第9回 人と動物の共通感染症研究会学術集会 研究会目次

教育講演2 インフルエンザウイルスと野鳥との関わり
 
伊藤壽啓
鳥取大学農学部附属鳥由来人獣共通感染症疫学研究センター
 
  A型インフルエンザウイルスは人のみならず様々な哺乳動物や鳥類に自然感染する。それらの宿主のうち、カモ等の野生水禽類は自然界に存在するすべての血清亜型のインフルエンザウイルスを保有している。一方、人や哺乳動物には限られた一部の亜型のウイルスが感染するに過ぎない。これまで蓄積された動物由来インフルエンザウイルスの生態調査や系統進化解析の成績から、地球上のすべてのインフルエンザウイルスはこの野生水禽が保有するウイルスを起源とすることが明らかとなっている。
  一方、2003年以降、世界中の家禽にH5N1亜型のウイルスによる高病原性鳥インフルエンザが大流行し、各国に多大な経済的損失をもたらすとともに、一部の国々では人への致死的感染も認められたことから、このウイルスが人の新型インフルエンザの最有力候補と危惧されていた。多くの予想に反して豚由来のH1N1ウイルスが出現し、世界中に広がった今も、このH5N1ウイルスの世界の蔓延状況は以前とあまり変化していない。
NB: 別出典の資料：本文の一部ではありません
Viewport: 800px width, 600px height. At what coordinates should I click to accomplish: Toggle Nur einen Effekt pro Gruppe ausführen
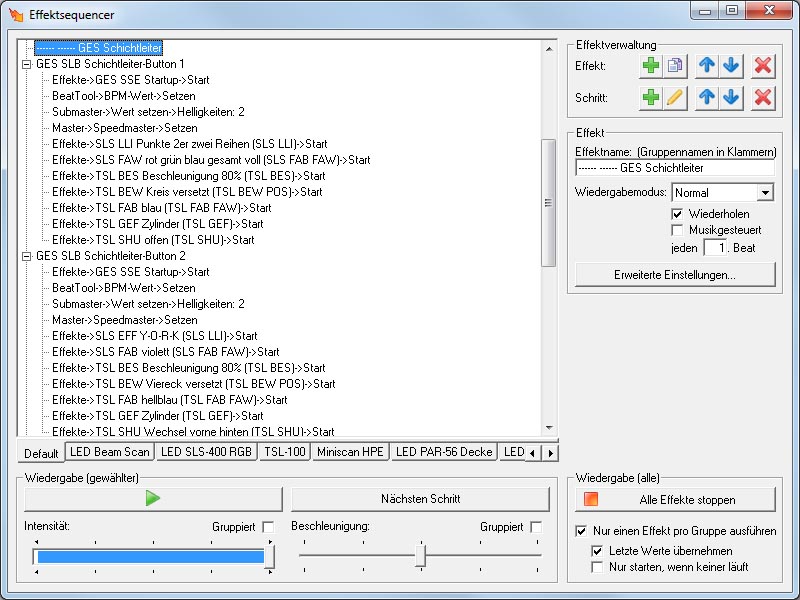tap(583, 531)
 さらに2005年頃から、H5N1ウイルスはヨーロッパやアフリカ諸国の家禽への流行拡大に伴い、各地で水鳥を含む様々な野鳥からも分離されるようになった。これまでの高病原性鳥インフルエンザウイルスは鶏舎内の鶏を100%殺すことはあっても、異なる宿主であるカモ等の水鳥は抵抗性を示すと考えられていた。しかし、近年のH5N1ウイルスは鶏のみならず水鳥に対しても強い病原性を示している。2005年5月、中国の青海湖で野生の水鳥6000羽以上がこのH5N1ウイルスに感染して死亡した。これは家禽に適応したH5N1ウイルスが再び水禽類に戻って、宿主適応変異を起した結果と考えられている。
  我が国においても2008年4月から5月にかけて、十和田湖畔さらには北海道において斃死または衰弱して発見されたオオハクチョウからH5N1亜型の高病原性鳥インフルエンザウイルスが確認された。これは我が国で最初の野生水禽類の高病原性鳥インフルエンザウイルス感染事例となった。
  そこで今回は環境省が中心となって実施している野鳥のサーベイランスの成績や国内の野鳥から分離された高病原性鳥インフルエンザウイルスの性状あるいはそれに対する野鳥の感受性等について、これまでの実験成績をまとめながら、インンフルエンザウイルスと野鳥との関わりについて考えてみたい。